O valor total de vendas do Grupo alcançou a marca histórica de R$ 13,1 bilhões entre outubro e dezembro. No ano, o total de vendas brutas (GMV) se aproximou de R$ 45 bilhões, avanço de R$ 3,6 bilhões em relação a 2024. O motor foi digital: o e-commerce cresceu quase 22% no trimestre, o quinto consecutivo de alta, com destaque para o canal de vendas próprias, que avançou 25,6%.
Nas lojas físicas, a carteira de crediário chegou a R$ 6,6 bilhões, com crescimento de 6,7% e inadimplência controlada, mesmo em um cenário de juros excepcionalmente altos no Brasil. Vendendo mais e controlando custos, a companhia gerou R$ 1,8 bilhão de fluxo de caixa livre só no quarto trimestre. No ano, foram R$ 2,2 bilhões, mais que o dobro de 2024.
Dois anos que mudaram tudo
A Casas Bahia de 2023 era uma empresa pressionada: endividamento alto, operação digital queimando caixa e consumo em queda por conta dos juros elevados. O Plano de Transformação que se seguiu foi duro e deliberado, com reestruturação financeira, fechamento de lojas, revisão de sortimento e categorias, ajustes de equipe e forte aposta em tecnologia para ganhar eficiência.
A estratégia de back to basics trouxe o foco de volta para rentabilidade, redução de dívidas e para o que a empresa sabe fazer melhor: vender eletrodomésticos, eletrônicos e móveis. “O resultado mostra que o Plano de Transformação estabilizou a empresa e a devolveu ao caminho do crescimento sustentável”, diz Renato Franklin, CEO da Casas Bahia.

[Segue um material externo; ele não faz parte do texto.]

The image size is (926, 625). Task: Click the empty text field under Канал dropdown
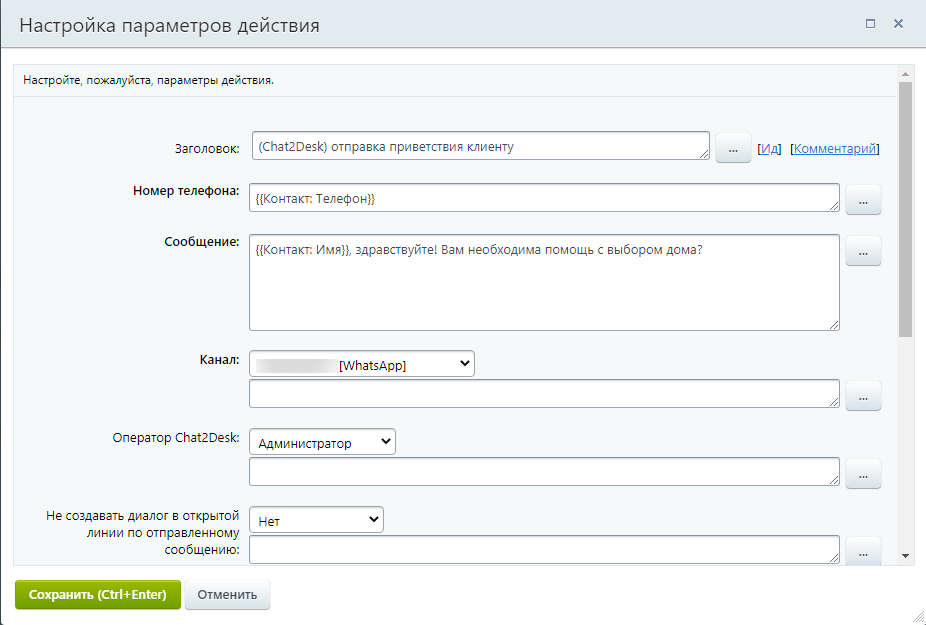[x=543, y=394]
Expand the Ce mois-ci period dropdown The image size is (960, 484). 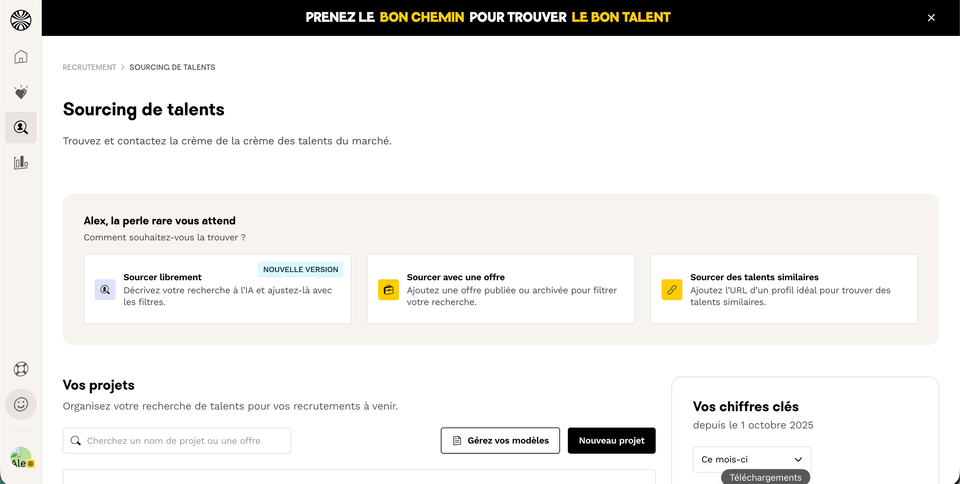pos(751,459)
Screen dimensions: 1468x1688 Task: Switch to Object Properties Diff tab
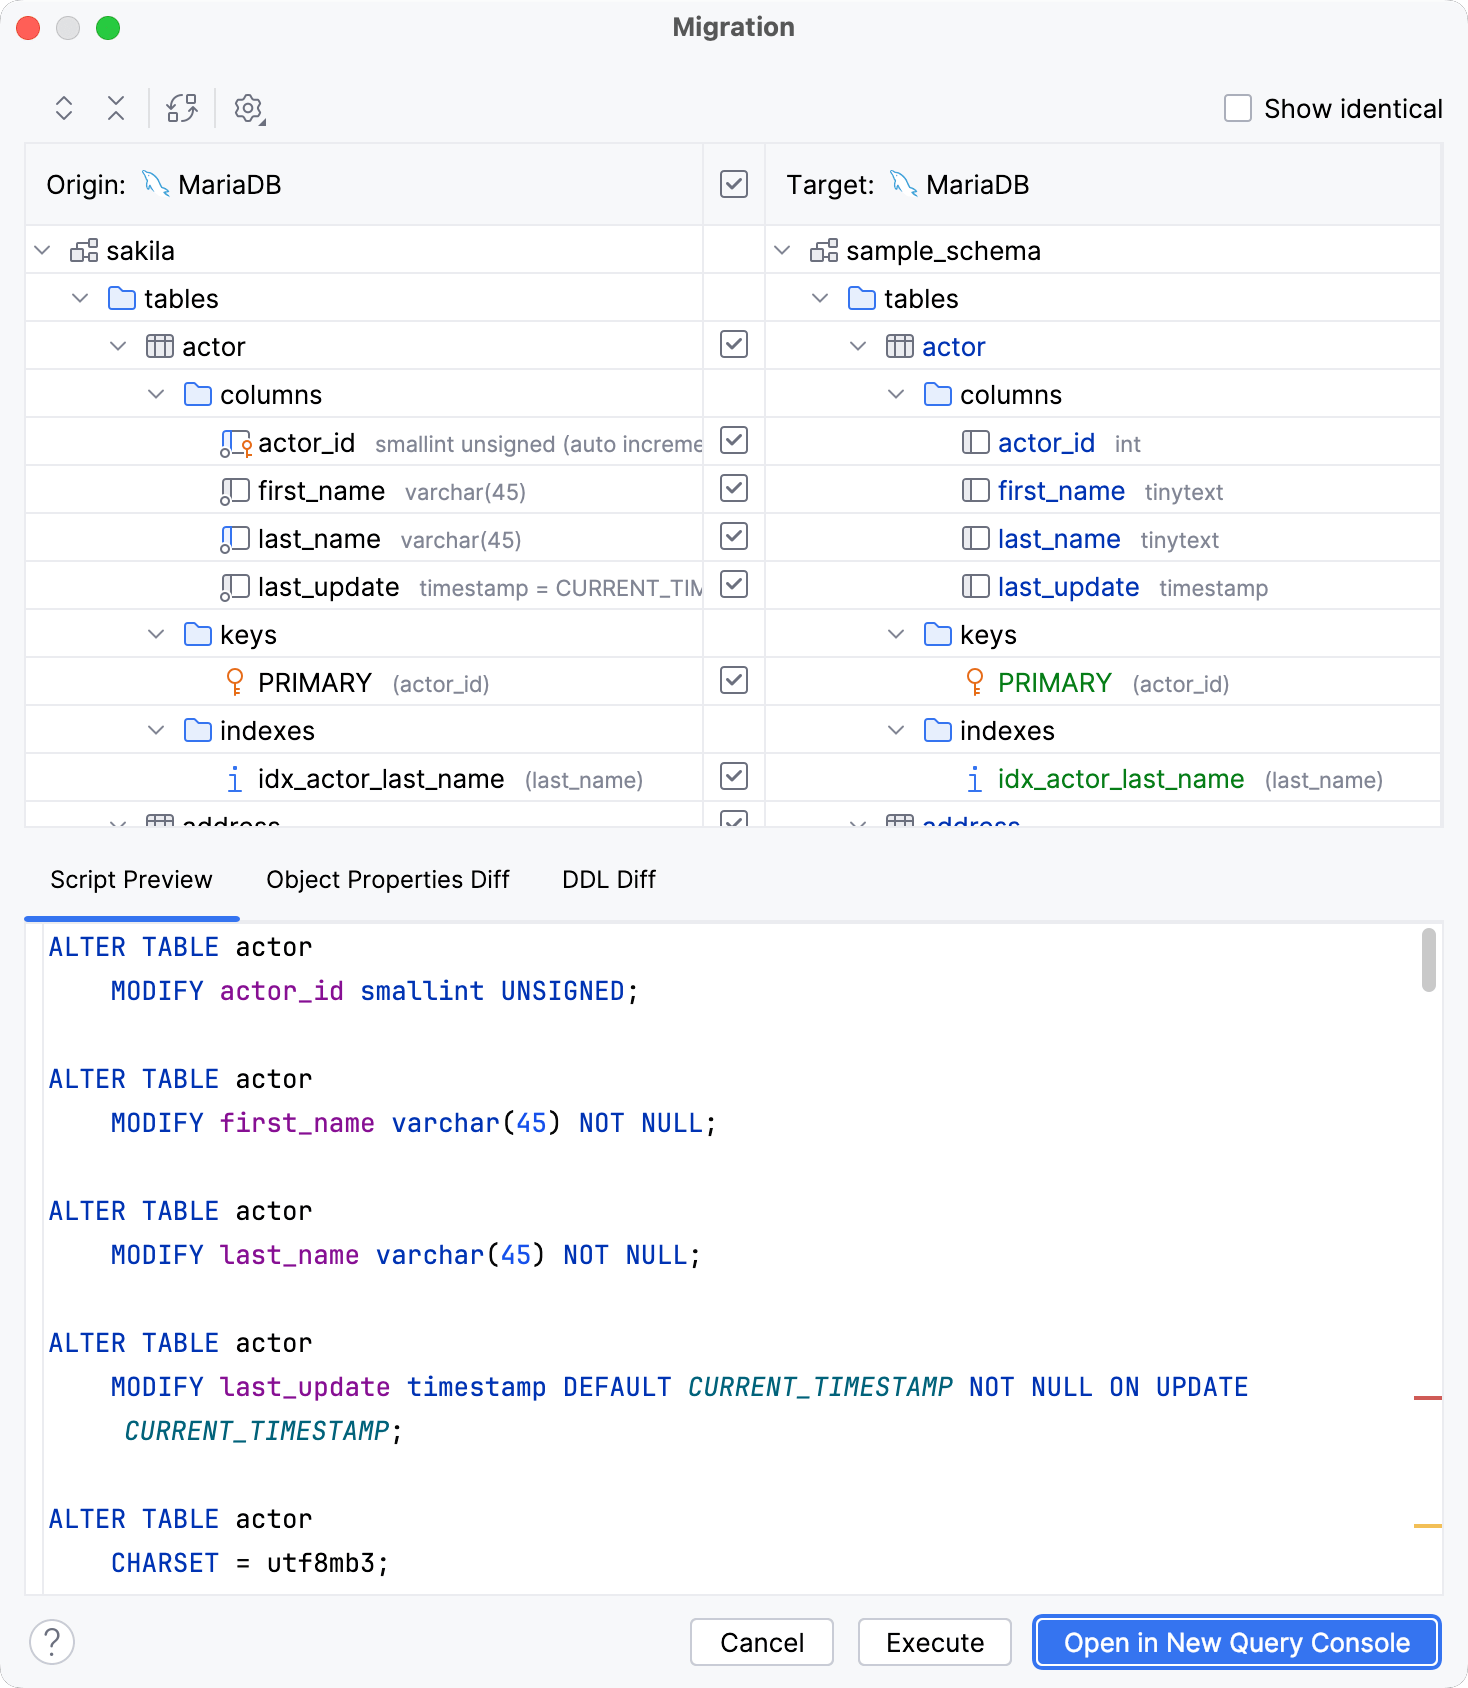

O passo decisivo veio na estrutura de capital. Em 2025, duas conversões de dívida em ações (BHIA3) – R$ 1,6 bilhão em agosto e R$ 3 bilhões em dezembro – reduziram drasticamente a alavancagem do Grupo. Só em juros que a empresa não precisará mais pagar, as operações devem gerar uma economia de R$ 2,7 bilhões nos próximos cinco anos. Até 2030, a redução no desembolso de caixa pode superar R$ 7,7 bilhões, considerando juros e principal.
O efeito foi imediato: a dívida líquida caiu 77% no segundo semestre de 2025.
Uma forma simples de medir o peso de uma dívida é comparar quanto ela representa em relação ao resultado operacional da empresa, ou seja, quantos anos de resultado seriam necessários para quitá-la. Em junho de 2025, a Casas Bahia precisava de 2,2 anos. No fim do ano, o número caiu para 0,4, menos de cinco meses.
O que vem pela frente
“Começamos 2026 mais capitalizados, com estrutura financeira leve e maior capacidade de investimento”, afirma Franklin. Para o CEO, o ano traz ventos favoráveis, dada a maior circulação de recursos por conta do calendário eleitoral e da Copa do Mundo. “Entramos nesse novo ciclo com mais confiança para capturar oportunidades, mantendo a disciplina financeira que marcou nossa recuperação.”
O crediário continua sendo um pilar fundamental do negócio, funcionando como um dos principais motores de crescimento da companhia. A operação alcançou um volume recorde de R$ 10,2 bilhões em produção (volume concedido), com um portfólio ativo de R$ 6,6 bilhões, mantendo níveis de inadimplência sob controle.
No campo das soluções financeiras, o Grupo Casas Bahia inicia um novo ciclo de expansão do crédito, apoiado em fontes diversificadas de funding, modelos sofisticados de análise de risco e no uso intensivo de inteligência artificial. Essa evolução também se reflete em uma jornada cada vez mais digital e integrada, conectando lojas físicas, aplicativo, site e WhatsApp.
Além disso, a IA desempenha um papel estratégico em diversas frentes do negócio, como operações, marketing, logística, precificação e abastecimento. Na linha de frente, a Companhia aumentou em 40% a produtividade da força de vendas, com soluções como o assistente Bah.IA, que dão suporte aos vendedores nas lojas físicas e no ambiente digital. Enquanto o Zap Casas Bah.IA oferece atendimento personalizado via WhatsApp, com comparações e recomendações em tempo real aos clientes.
Depois de superar uma de suas maiores crises, o Grupo chega a 2026 renovado e mais forte, marcando o início de um novo ciclo de crescimento. Com bases mais sólidas e visão estratégica, avança para construir resultados consistentes e duradouros no longo prazo.